Originally from the UK, David now lives in Trondheim and was the original founder of Life in Norway back in 2011. He now works as a freelance writer for technology companies in Scandinavia.

4 Comments

  1. Visiting Bodø is very recomended:) The National Aviation Museum (Luftfartsmuseet) is highly recommended, but after that I’d best describe Bodø as a doughnut, a black hole in the middle with AMACING nature around it. The coast line of Helgeland south of Bodø is several times listed as the most beautiful coast line in Norway, and on a nice and clear day you can see the whole “Lofotveggen”, the mountains in Lofoten. The city calls itself “the eagle city” because of the large amount of sea eagles in the area.

    The inhabitants are the most active users of the local nature in Norway, more or less everyone is taking walks, padling etc. It makes Bymarka in Trondheim seem dull and small. The Popular local top is Keiservarden, a 1 hour walk with great view, also used as a concert scene once a year during one of the music festivals.

    Further from the town you have stunning mountains starting at sea level (but at 500-1200 meters they are not as hard for a daytrip), Mjelle is a fantastic beach with red sand (and more stunning mountains), caves, Kjærringøy trading post, Svartisen/Engabreen glaciers, the worlds strongest tidal current Saltstraumen (great fishing) and more. Everthing starts in Bodø, even the ferry to Lofoten.

    As for the train: take the day train in the light days, and once you are done with the dark green forests of Trøndelag prepare to pass your time staring at the stunning landscape, esp. when crossing Saltfjellet and down into Saltdal. It newer gets old or boring, not even on your 10th trip back to the ugly city with beauty all around it. (and sorry for the wall of text!)

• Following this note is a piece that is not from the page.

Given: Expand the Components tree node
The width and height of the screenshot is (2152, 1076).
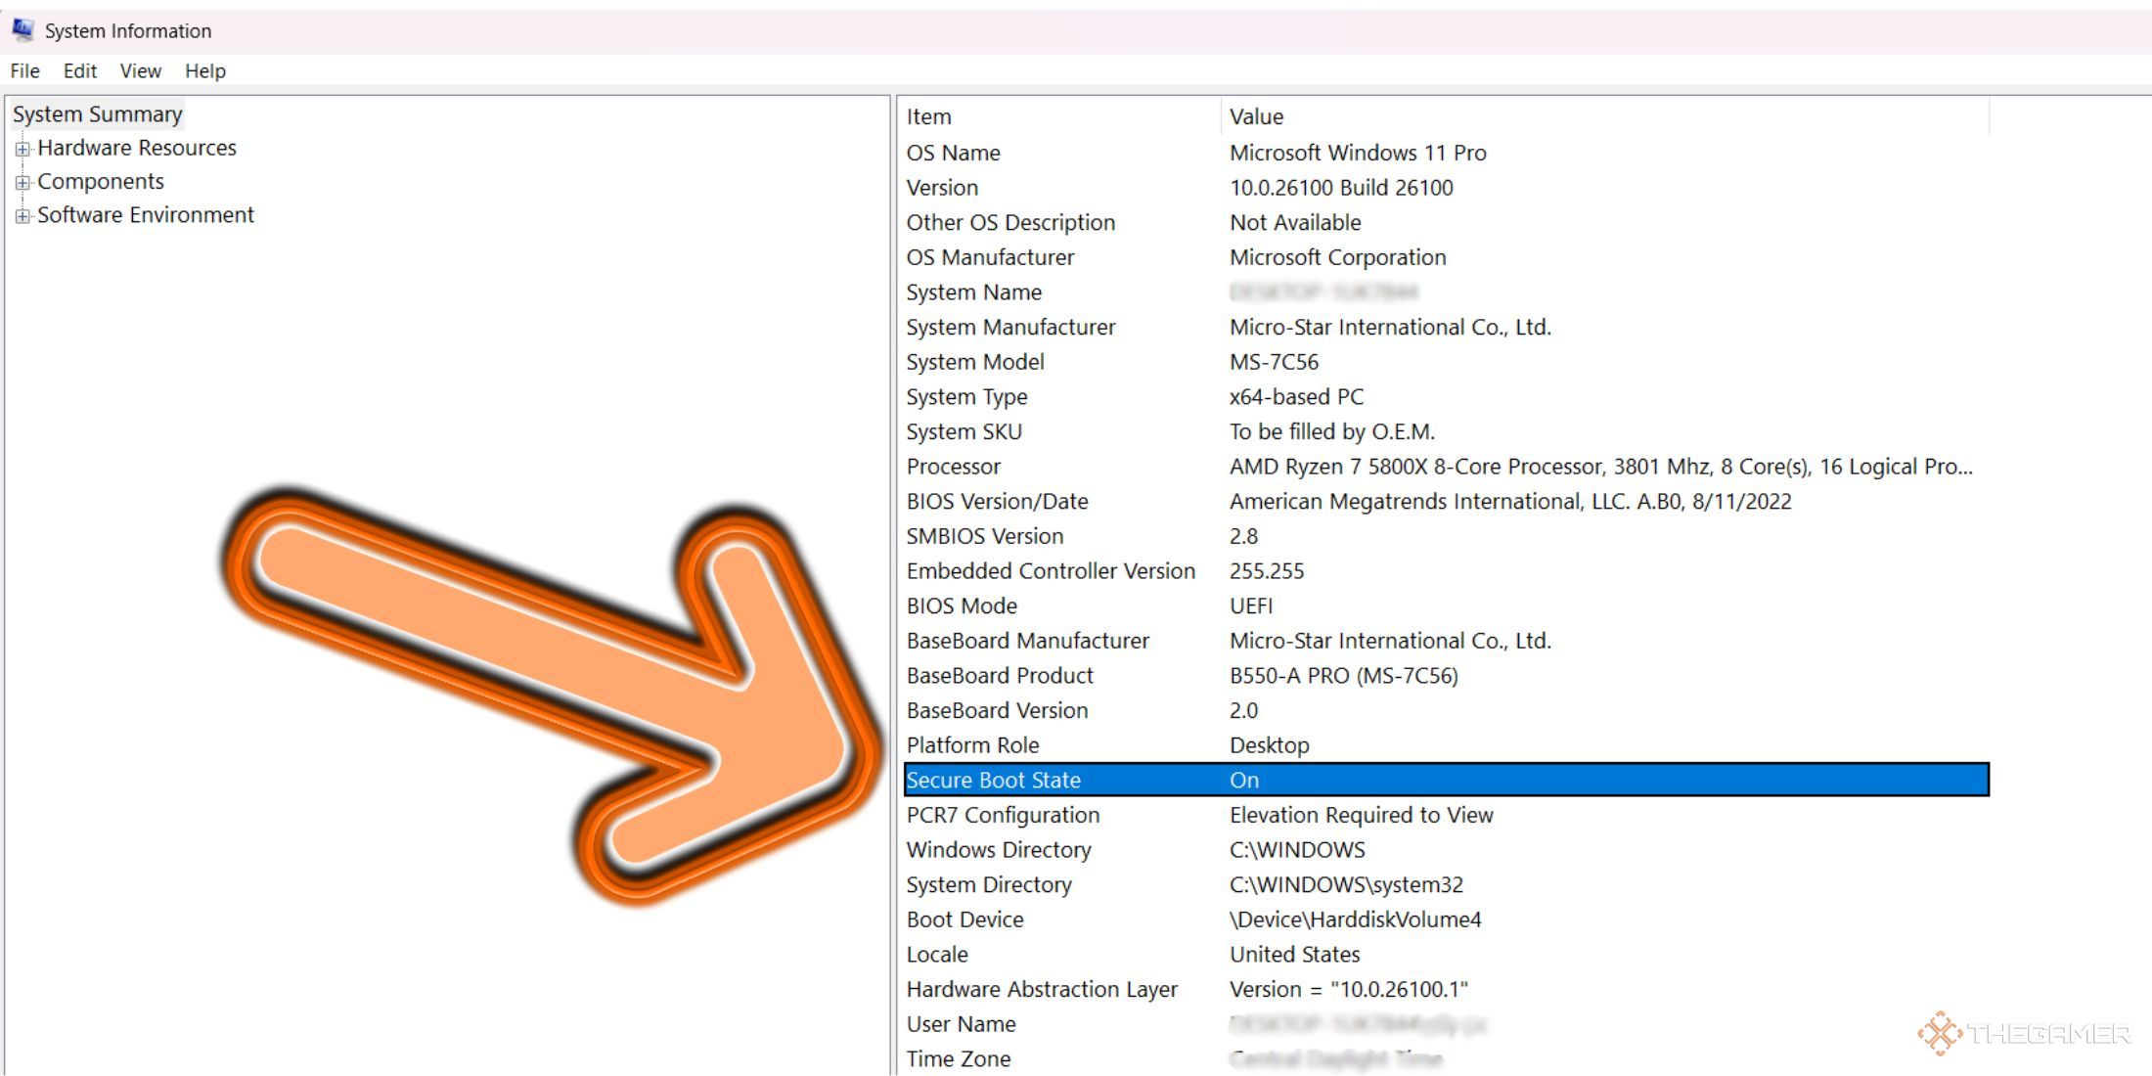Looking at the screenshot, I should [x=22, y=183].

    1. Hi TJ, thanks so much for the detailed comment! Some great info in there. It sounds like some extra planning will be required to get the most of the area, rather than just getting the train and wandering around the city 🙂

  2. You can take Hurtigruten from Bodø across to Lofoten and up. We did it in August. Took our car on the ship then drove around. Near Svolvaer the ship went into Trollfjord which was very cool. It doesn’t always do that as it depends on the weather. They had the spotlight going looking for Trolls. We met some students travelling around Lofoten and Vesteralen by coach so that might work for you. At the top, at the town of Andenes, we did whale watching. THAT was amazing. Also a lovely area. We hope to get back there and would consider the train from Oslo so looking forward to your report 🙂 Cheers

  3. Lofoten has been my favorite place to visit in Norway. I have a friend with a home there, which is probably the best way to visit. (Make this a criterion for friendship with any new people you meet? Joking, of course.) We went by car and took the Skutvik – Solvær ferry. I highly recommend visiting Eggum & making the walk around the coast through the Eggum naturreservat where you can see the remains of an old German fort as well as a beautiful and interesting sculpture as you walk along the gorgeous coastline. Henningsvær and Reine are also beautiful if you want somewhere less remote.
    I hope you’ll make it there this year!